[[ TASK INPUTS open ]]
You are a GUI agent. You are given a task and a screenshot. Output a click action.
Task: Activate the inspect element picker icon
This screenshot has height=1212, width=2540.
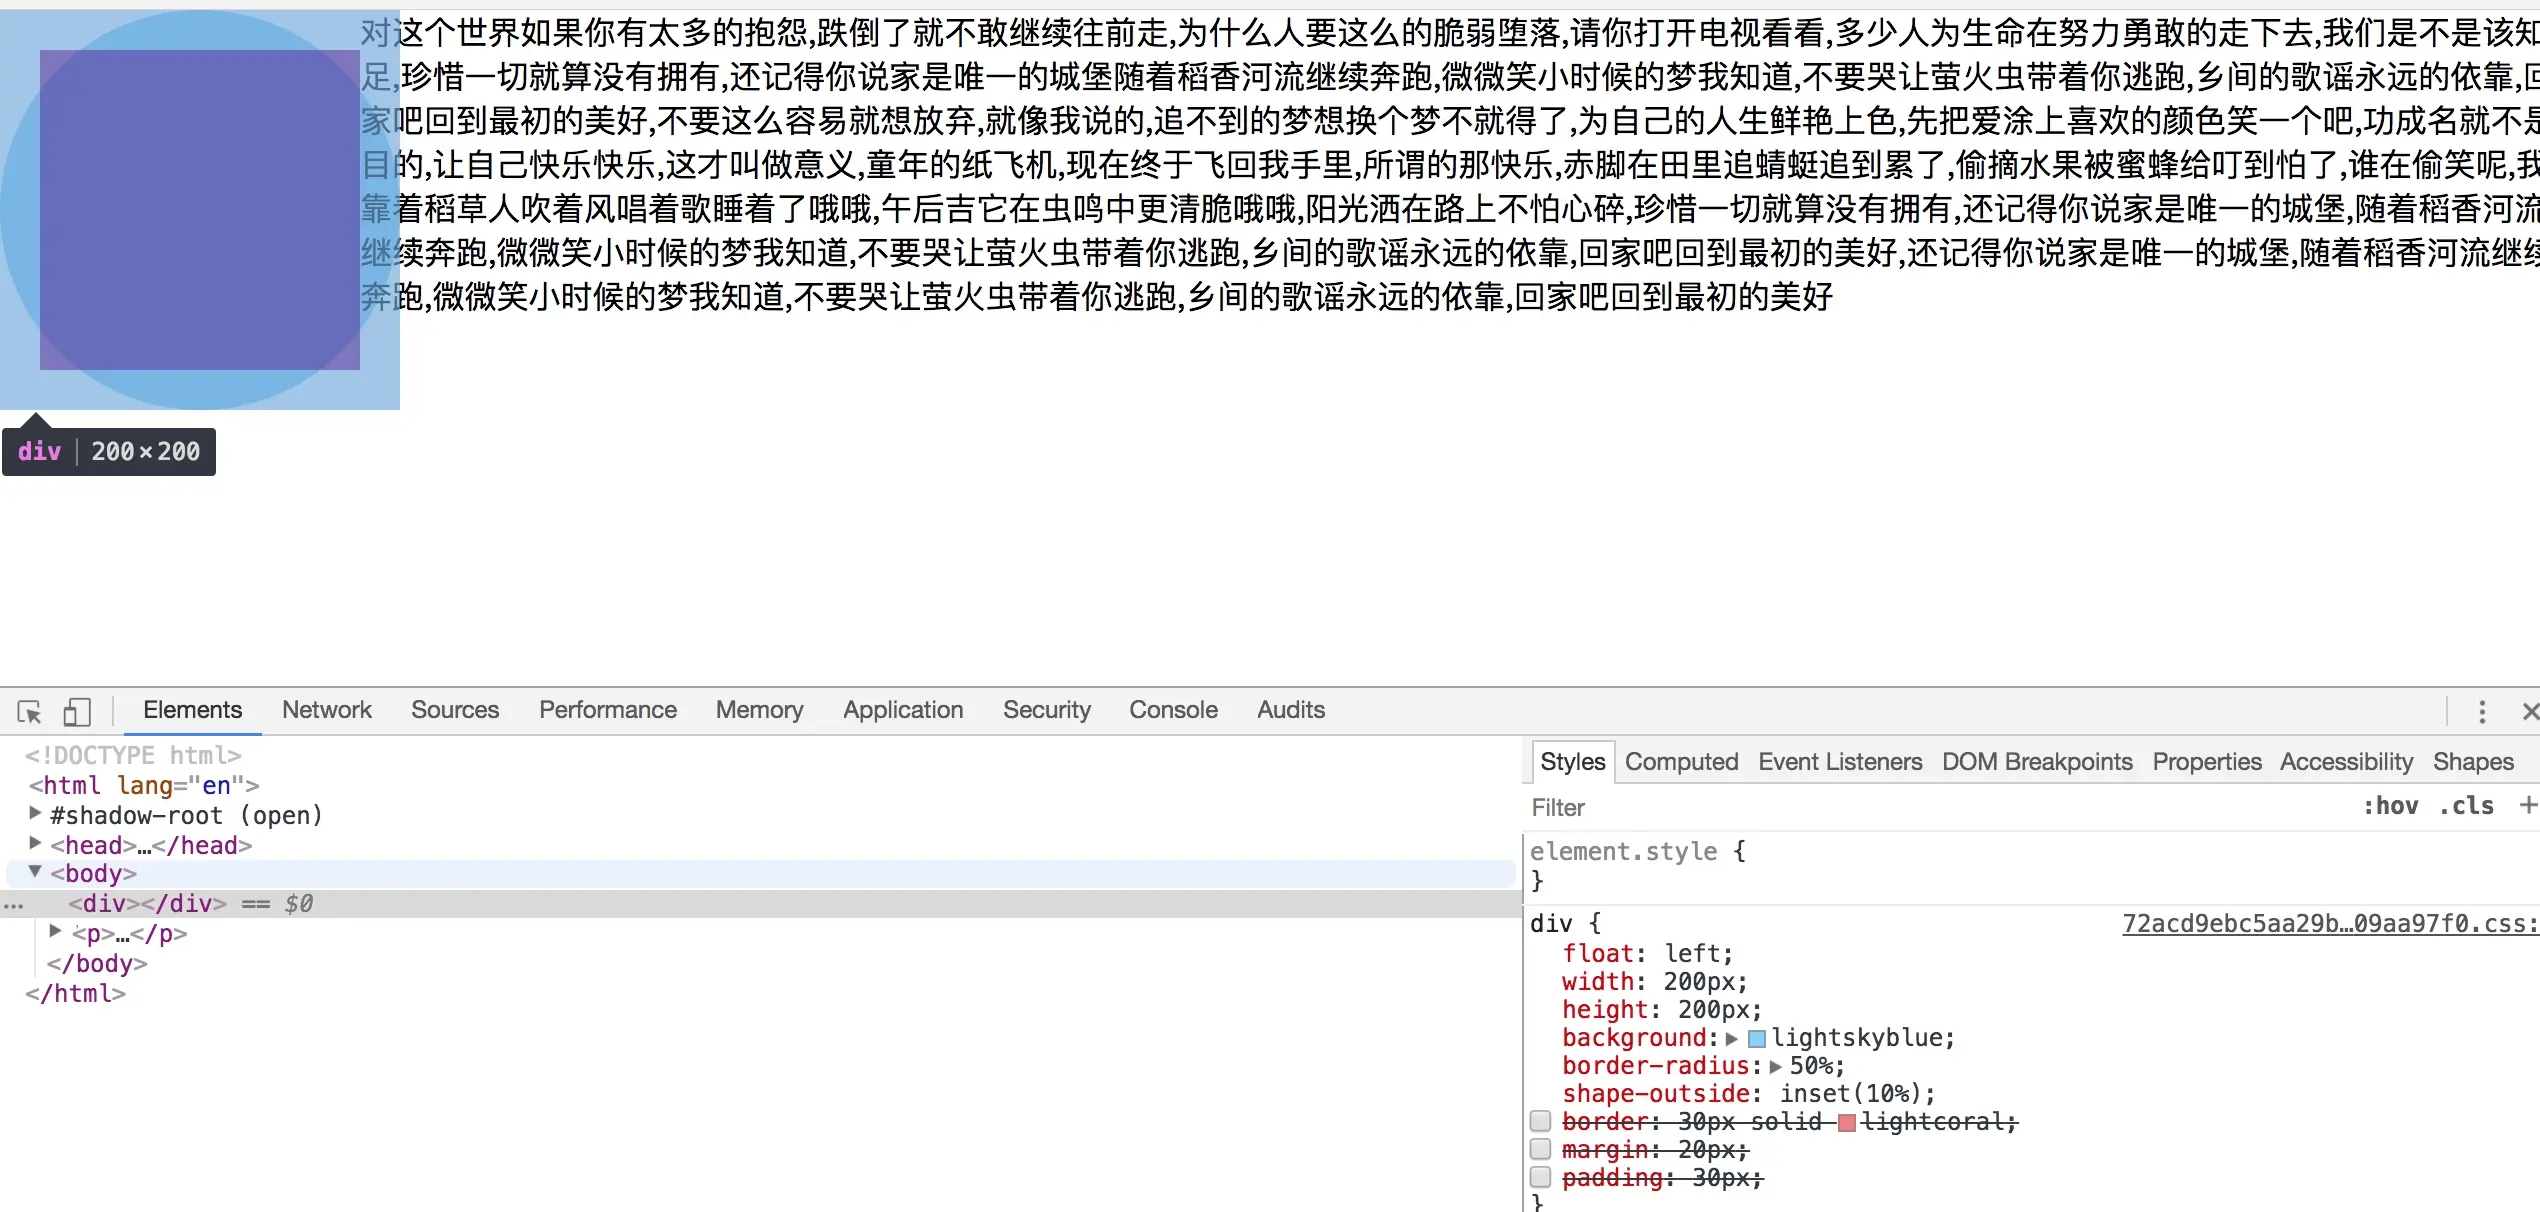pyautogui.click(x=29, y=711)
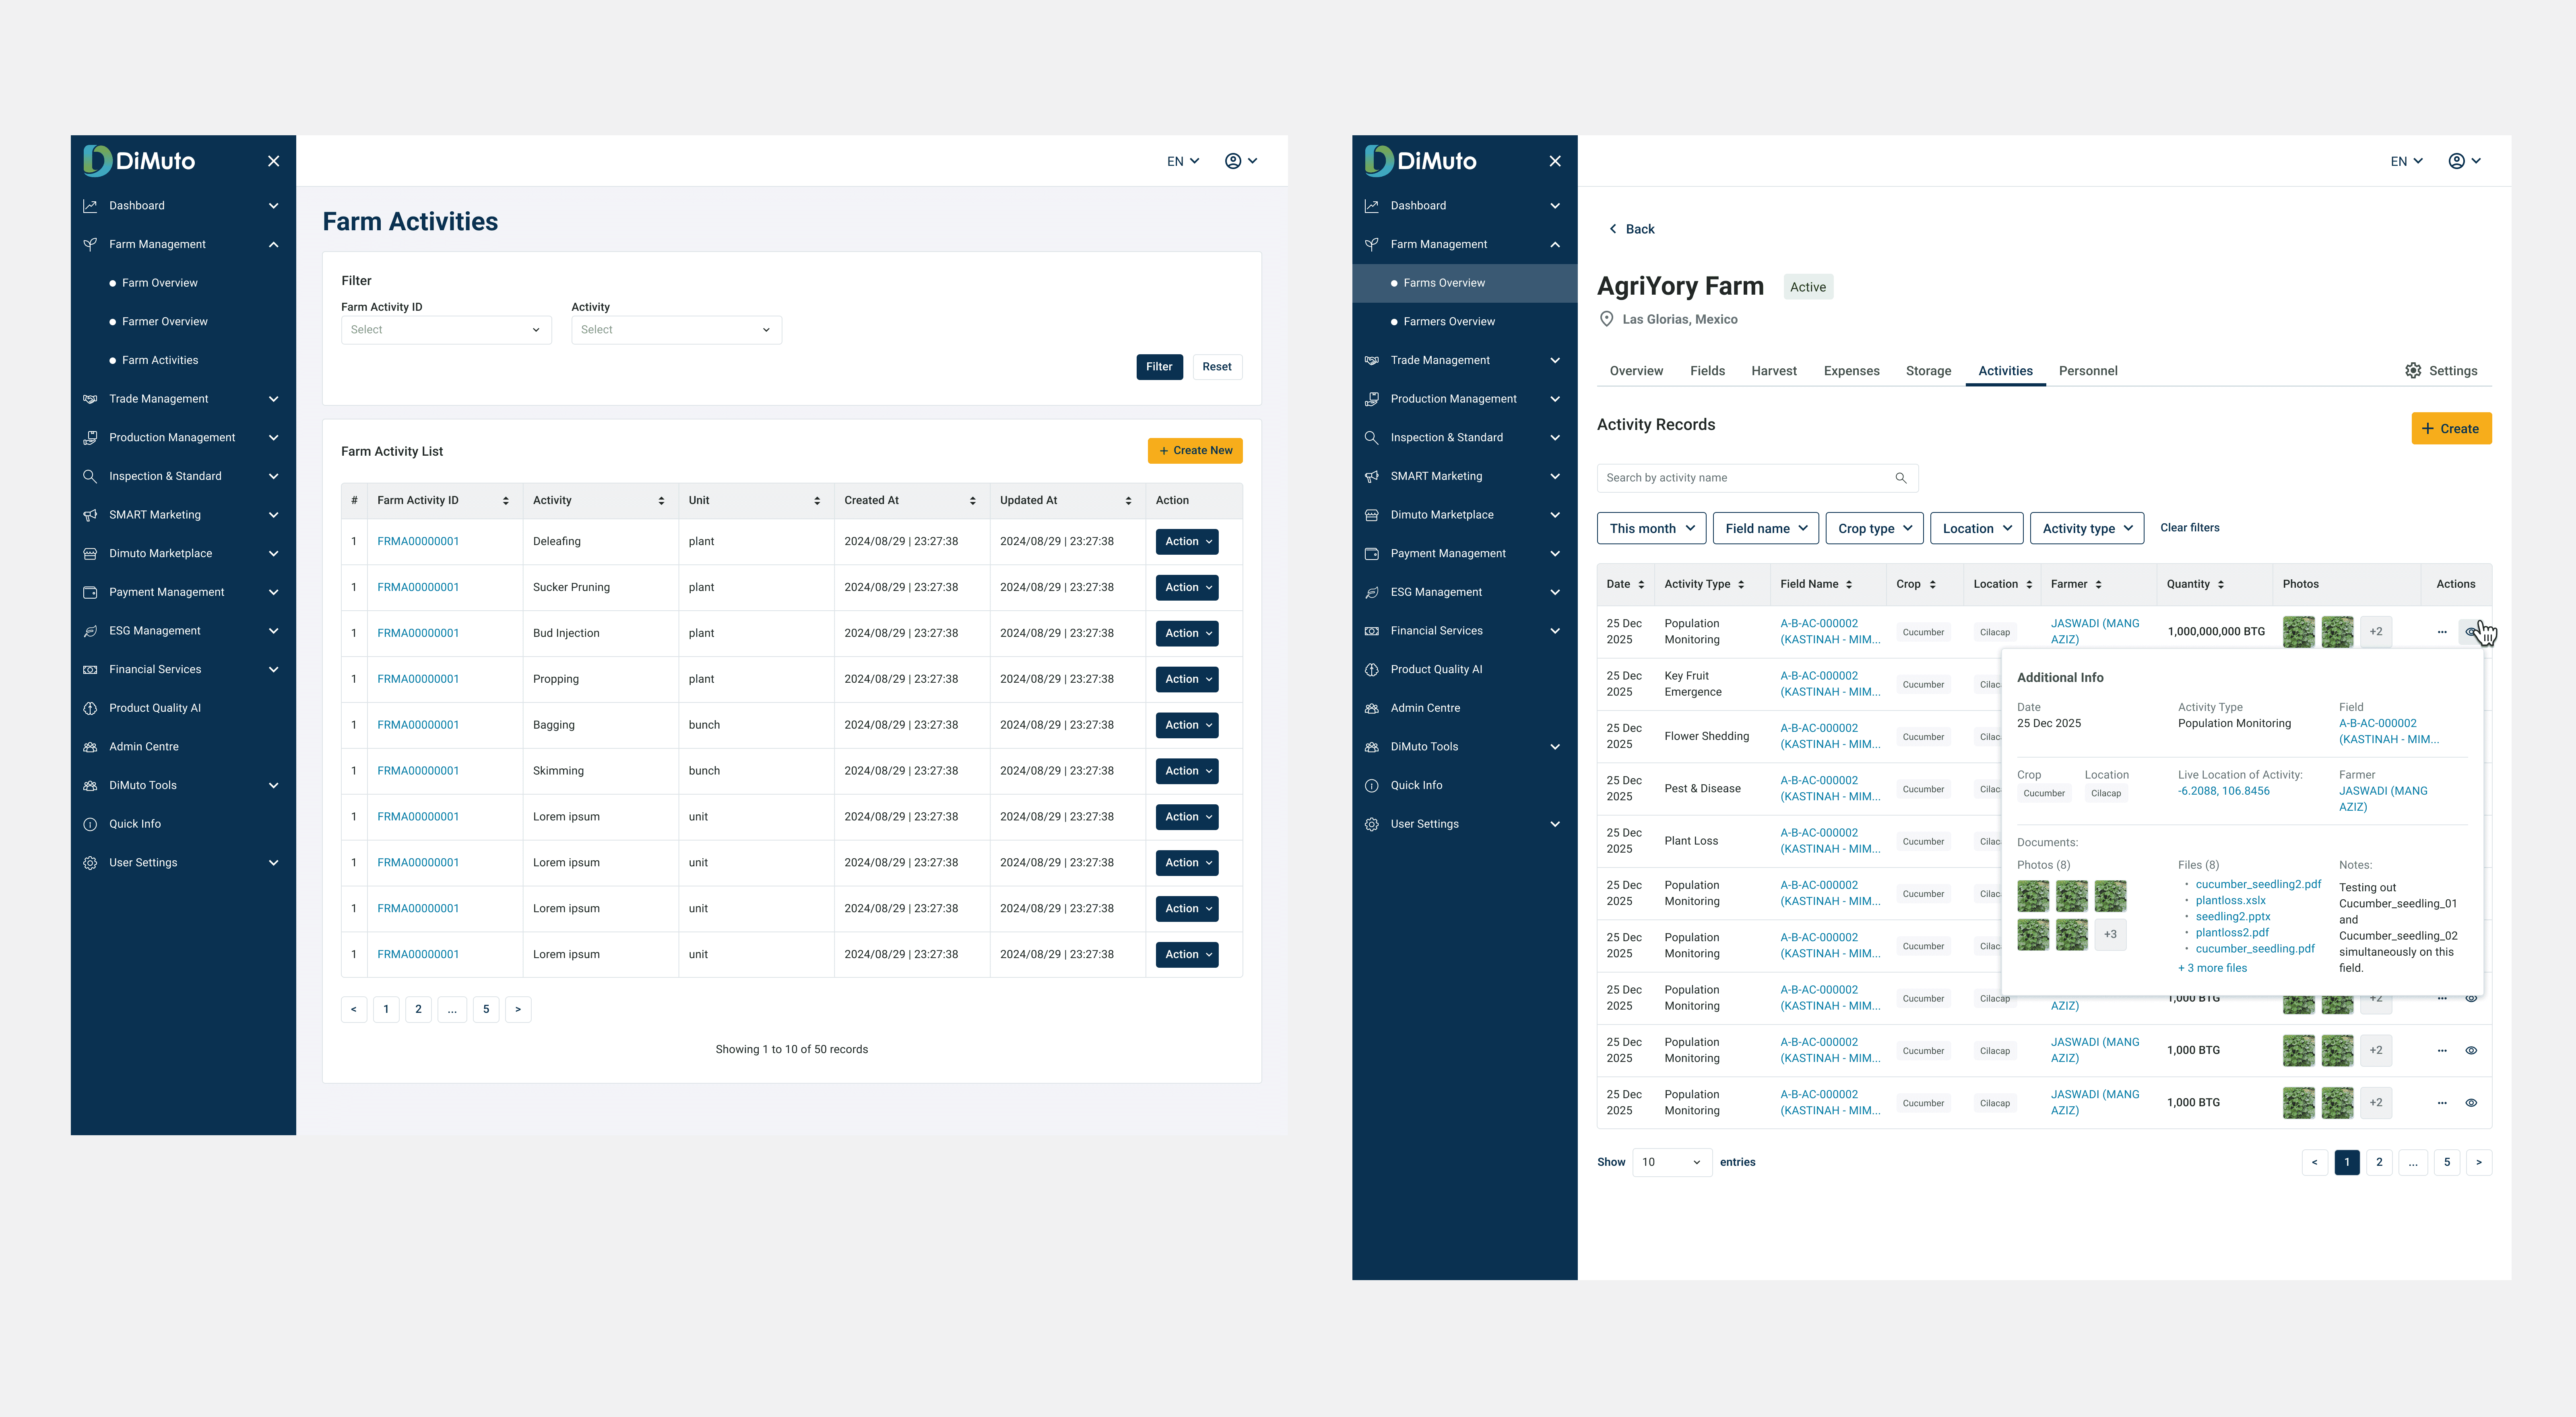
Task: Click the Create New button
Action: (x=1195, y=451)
[[ TASK INPUTS closed ]]
_EXERCISE INSTRUCTIONS_
Go through the entries and retype them exactly, except for the images.

_ANSWER AREA_
You are a GUI agent. You are given a task and a screenshot. Output a click action.
Task: Activate the inspect element picker icon
This screenshot has height=1212, width=2540.
pyautogui.click(x=29, y=711)
Task: Click the Create New button
Action: (x=1195, y=451)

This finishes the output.